This guarantees that the file content stored on IPFS is precisely that committed to in the (verifiably timestamped) Bitcoin transaction. As such, all DID content is itself verifiably timestamped.
DID documents typically contain identifying information about legal entities including public keys, top level domains and service (API) endpoints.
Each on-chain transaction can embed a batch of ION processes corresponding to many new or updated DIDs, enabling scalability.
The majority of ION code is developed as a blockchain-agnostic protocol (called "Sidetree").

Proposal & example use cases

Hypothesis:

Verifiable and universally accessible timestamping can be used to establish a trustworthy decentralised PKI.

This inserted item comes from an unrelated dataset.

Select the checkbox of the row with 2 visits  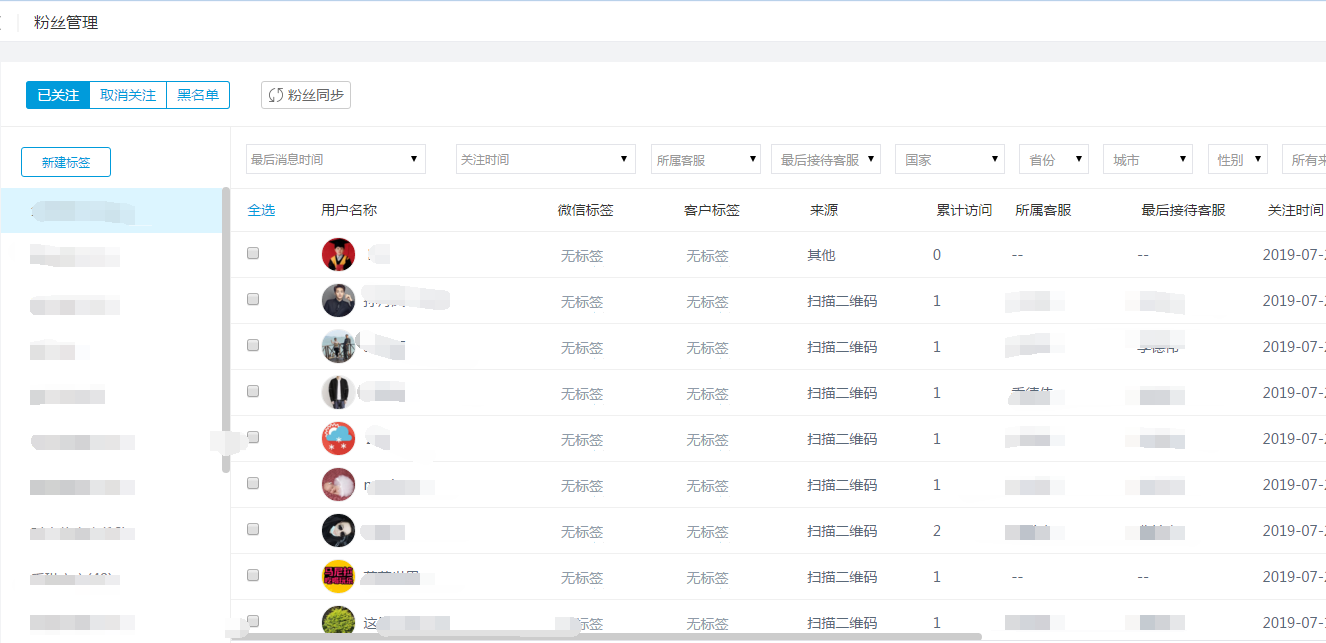(x=253, y=530)
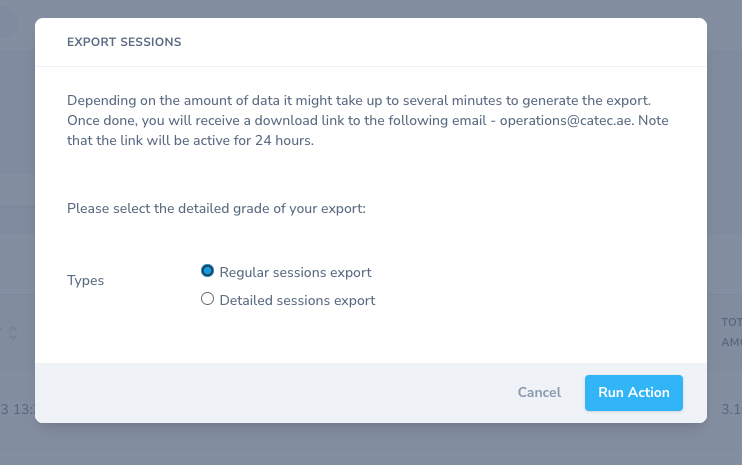Click the 'Detailed sessions export' label text
This screenshot has width=742, height=465.
click(297, 300)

The basic idea is that a chain of trust can be built from a single trusted transaction, and a one-off well publicised event in which prominent institutions take part could be used to make that particular transaction so generally known and recognised as to make fraud impossible.

Prominent institutions could include, e.g, IETF, W3C, ISO, NIST, World Bank, IMF, EU Commission, etc. but should include at least one entity trusted by each nation that wants to participate in the ID system.

At this event, a Bitcoin transaction is constructed that is invalid unless it is signed by all of the participating institutions. The transaction contains an ION reference to a DID document that itself contains a list of trusted public keys. Each key is associated (in the DID document) with one of the institutions and by signing the transaction they confirm that the public keys are genuine (i.e. that one institution securely holds each of the corresponding private keys).

Unless all of the institutions agree on the correctness of the information in the DID document, they will not sign the transaction and it can never be mined into the blockchain.

There is some circularity here in that the signing of the transaction itself implies the association of a public key with each of the participating institutions. This is why the event must be well publicised, with prominent members from each institution taking part. The act of signing the transaction must be tied publicly to the recognised (and trusted) institution. The event itself might be costly, but it would be a one-off.

After the root transaction has been mined into the blockchain, nothing is done for some extended period of time, say six months. After that time it is sufficiently deep to make modification practically impossible, and exposure in the case of fraud practically inevitable.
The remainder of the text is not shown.